──────── RECORDS FOR THE TASK ────────
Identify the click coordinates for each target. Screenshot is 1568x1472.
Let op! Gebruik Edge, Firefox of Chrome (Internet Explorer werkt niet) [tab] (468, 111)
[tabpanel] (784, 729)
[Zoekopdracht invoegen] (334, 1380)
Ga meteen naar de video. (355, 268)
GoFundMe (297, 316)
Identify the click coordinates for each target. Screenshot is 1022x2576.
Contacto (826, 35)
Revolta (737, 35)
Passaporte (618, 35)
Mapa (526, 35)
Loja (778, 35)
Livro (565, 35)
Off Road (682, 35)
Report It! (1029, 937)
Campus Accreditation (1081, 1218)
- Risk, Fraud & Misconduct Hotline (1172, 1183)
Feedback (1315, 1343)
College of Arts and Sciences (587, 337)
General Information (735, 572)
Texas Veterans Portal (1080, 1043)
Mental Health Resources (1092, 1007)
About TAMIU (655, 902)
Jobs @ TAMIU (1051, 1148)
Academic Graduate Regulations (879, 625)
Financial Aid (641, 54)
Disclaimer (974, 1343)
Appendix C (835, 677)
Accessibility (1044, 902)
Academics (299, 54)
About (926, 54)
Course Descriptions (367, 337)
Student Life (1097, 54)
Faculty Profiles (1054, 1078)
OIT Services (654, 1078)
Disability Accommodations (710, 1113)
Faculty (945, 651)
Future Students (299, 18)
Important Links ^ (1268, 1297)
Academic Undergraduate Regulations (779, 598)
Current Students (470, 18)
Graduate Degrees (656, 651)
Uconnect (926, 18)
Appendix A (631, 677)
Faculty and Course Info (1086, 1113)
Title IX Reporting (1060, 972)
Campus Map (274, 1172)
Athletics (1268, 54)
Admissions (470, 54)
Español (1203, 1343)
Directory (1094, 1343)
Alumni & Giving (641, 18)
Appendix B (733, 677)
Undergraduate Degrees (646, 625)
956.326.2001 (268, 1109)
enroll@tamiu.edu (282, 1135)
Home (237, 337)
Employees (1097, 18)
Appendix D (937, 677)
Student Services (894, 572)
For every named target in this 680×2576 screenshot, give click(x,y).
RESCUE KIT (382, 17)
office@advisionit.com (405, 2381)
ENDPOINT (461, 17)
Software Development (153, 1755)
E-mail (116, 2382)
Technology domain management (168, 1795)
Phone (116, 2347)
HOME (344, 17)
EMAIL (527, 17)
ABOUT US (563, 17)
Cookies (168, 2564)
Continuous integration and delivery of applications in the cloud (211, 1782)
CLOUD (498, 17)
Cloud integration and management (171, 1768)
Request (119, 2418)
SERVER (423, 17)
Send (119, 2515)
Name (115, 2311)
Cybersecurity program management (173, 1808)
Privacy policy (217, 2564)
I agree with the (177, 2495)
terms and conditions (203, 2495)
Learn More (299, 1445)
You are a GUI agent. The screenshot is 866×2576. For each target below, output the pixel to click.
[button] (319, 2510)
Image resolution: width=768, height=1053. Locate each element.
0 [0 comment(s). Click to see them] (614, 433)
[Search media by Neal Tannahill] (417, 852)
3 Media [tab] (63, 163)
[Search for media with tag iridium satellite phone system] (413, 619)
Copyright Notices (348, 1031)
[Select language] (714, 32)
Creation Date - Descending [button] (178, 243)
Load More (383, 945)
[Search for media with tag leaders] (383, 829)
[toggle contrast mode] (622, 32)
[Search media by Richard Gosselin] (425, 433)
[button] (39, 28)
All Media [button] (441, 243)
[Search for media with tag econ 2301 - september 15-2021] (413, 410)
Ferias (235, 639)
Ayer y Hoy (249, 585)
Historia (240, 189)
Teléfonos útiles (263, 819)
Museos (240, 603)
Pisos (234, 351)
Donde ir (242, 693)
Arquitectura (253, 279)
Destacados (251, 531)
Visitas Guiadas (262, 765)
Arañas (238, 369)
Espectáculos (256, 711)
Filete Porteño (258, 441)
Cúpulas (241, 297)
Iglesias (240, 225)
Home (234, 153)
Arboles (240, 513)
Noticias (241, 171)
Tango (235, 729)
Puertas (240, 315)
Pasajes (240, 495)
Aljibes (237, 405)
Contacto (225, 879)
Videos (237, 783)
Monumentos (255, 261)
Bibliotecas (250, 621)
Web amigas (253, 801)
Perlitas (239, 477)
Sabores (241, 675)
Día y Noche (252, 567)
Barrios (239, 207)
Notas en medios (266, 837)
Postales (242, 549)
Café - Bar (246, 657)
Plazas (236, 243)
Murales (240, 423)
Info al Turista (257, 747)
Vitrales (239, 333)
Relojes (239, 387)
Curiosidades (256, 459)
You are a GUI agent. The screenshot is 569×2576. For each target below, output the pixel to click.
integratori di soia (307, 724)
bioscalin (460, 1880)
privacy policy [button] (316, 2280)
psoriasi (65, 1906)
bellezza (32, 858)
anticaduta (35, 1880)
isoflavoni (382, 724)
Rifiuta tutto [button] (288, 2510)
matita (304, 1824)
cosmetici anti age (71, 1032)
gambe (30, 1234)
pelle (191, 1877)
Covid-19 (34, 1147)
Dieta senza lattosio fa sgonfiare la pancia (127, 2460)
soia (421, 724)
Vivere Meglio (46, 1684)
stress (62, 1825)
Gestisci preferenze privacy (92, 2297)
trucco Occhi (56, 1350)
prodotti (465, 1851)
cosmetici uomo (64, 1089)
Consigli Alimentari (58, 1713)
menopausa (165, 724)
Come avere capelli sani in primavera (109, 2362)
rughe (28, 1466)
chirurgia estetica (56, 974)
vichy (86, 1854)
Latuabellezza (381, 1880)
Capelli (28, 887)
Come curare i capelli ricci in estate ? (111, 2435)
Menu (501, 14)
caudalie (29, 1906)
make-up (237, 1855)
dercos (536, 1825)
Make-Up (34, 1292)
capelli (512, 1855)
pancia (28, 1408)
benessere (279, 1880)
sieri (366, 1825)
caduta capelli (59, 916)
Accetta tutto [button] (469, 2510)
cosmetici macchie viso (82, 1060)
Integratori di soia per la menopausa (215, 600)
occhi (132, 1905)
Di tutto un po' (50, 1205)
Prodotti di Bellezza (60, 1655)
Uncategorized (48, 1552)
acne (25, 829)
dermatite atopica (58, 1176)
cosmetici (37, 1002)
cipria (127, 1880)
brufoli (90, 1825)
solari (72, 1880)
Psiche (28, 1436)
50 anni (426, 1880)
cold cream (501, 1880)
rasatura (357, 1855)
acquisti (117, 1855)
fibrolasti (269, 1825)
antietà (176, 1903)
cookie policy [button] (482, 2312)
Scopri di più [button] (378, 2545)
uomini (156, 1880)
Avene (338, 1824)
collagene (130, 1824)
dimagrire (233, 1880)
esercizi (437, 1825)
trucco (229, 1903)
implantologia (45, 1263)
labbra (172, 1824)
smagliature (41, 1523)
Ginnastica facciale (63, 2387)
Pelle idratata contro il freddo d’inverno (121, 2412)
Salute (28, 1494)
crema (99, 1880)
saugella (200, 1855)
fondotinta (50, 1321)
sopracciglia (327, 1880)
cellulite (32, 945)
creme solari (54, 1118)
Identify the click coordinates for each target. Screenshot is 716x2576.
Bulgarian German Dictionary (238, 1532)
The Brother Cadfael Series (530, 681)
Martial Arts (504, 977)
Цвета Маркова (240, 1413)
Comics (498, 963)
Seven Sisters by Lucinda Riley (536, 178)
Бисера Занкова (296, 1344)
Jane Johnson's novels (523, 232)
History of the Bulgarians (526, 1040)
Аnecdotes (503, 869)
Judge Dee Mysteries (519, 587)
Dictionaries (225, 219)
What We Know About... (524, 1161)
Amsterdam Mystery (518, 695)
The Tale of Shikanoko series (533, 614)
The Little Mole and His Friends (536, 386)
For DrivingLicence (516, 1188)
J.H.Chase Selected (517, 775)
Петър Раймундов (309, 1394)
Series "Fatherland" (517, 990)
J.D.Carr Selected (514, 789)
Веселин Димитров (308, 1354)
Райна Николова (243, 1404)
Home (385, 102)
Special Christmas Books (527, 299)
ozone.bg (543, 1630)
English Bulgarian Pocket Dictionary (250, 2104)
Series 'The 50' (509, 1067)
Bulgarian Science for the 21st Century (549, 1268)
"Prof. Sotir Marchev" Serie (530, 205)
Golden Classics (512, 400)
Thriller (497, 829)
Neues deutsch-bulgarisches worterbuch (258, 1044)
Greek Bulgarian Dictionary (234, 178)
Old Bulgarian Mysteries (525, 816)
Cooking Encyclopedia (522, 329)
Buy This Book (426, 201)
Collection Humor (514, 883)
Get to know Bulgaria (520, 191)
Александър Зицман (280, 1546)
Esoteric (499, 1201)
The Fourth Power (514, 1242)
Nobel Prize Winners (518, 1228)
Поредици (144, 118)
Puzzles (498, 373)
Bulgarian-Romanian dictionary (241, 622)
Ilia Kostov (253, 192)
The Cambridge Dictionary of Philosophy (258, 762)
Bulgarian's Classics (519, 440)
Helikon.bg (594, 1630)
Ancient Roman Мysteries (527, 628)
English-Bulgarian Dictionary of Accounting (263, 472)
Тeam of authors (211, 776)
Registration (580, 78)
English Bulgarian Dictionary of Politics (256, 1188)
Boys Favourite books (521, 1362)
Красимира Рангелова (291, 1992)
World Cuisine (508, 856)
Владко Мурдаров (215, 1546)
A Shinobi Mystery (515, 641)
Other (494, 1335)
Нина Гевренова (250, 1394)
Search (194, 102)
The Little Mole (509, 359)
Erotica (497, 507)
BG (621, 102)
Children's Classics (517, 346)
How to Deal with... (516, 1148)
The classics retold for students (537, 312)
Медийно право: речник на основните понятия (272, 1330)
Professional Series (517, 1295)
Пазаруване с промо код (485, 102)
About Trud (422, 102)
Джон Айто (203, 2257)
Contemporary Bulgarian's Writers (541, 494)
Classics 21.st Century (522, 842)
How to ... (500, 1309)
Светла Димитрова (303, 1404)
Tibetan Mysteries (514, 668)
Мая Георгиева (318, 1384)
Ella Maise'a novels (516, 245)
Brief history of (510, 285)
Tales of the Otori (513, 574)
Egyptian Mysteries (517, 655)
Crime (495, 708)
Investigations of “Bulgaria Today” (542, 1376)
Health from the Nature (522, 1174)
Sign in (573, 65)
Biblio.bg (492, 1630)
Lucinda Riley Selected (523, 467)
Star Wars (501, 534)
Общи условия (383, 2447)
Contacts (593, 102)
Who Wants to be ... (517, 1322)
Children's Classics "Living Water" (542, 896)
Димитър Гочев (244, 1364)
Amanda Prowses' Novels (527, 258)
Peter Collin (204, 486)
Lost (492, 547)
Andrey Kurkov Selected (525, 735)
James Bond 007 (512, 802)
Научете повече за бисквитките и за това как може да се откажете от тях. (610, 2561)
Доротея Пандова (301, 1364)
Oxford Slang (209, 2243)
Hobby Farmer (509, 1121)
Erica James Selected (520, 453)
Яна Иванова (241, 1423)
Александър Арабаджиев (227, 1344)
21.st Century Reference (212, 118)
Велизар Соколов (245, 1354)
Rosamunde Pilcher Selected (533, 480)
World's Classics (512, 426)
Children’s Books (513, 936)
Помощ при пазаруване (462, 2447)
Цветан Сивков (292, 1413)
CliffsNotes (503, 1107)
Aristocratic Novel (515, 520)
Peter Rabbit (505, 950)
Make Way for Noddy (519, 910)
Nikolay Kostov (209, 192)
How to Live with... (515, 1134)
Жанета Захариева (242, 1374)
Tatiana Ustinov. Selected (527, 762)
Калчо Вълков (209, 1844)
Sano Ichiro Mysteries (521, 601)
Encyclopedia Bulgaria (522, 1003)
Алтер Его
────────
WHAT IS ASKED: Copy out the records word for word, starting at the line that contains "Accessibility (1044, 902)" and ending after the line that contains "Faculty and Course Info (1086, 1113)".

ANSWER TO THIS EXERCISE:
Accessibility (1044, 902)
Academics (299, 54)
About (926, 54)
Course Descriptions (367, 337)
Student Life (1097, 54)
Faculty Profiles (1054, 1078)
OIT Services (654, 1078)
Disability Accommodations (710, 1113)
Faculty (945, 651)
Future Students (299, 18)
Important Links ^ (1268, 1297)
Academic Undergraduate Regulations (779, 598)
Current Students (470, 18)
Graduate Degrees (656, 651)
Uconnect (926, 18)
Appendix A (631, 677)
Faculty and Course Info (1086, 1113)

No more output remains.